Pixel coordinate grounding data:
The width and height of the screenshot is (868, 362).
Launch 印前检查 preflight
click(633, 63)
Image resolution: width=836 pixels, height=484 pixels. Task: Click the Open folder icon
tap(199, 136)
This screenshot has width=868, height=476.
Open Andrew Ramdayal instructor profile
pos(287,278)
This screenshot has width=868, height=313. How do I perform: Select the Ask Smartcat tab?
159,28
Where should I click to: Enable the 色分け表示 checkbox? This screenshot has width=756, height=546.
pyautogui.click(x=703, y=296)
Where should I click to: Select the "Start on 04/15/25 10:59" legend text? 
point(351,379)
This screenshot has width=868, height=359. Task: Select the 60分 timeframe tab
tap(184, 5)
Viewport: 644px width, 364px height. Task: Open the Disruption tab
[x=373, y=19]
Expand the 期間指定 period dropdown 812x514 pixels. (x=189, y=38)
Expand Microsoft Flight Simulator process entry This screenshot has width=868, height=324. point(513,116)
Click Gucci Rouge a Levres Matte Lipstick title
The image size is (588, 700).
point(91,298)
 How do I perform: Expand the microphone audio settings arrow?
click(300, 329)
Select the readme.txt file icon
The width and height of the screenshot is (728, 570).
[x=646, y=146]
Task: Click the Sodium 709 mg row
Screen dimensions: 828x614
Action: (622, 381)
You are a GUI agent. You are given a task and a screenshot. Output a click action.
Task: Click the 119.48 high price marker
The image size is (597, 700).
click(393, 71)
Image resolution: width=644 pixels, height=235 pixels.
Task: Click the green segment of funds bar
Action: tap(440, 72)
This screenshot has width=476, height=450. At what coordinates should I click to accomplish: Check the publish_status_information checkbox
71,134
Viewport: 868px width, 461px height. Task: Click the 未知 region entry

**WHAT IS BEING ASKED**
In the entries above, count each line with "entry"; reply with the total only.

**RESPONSE BOX**
2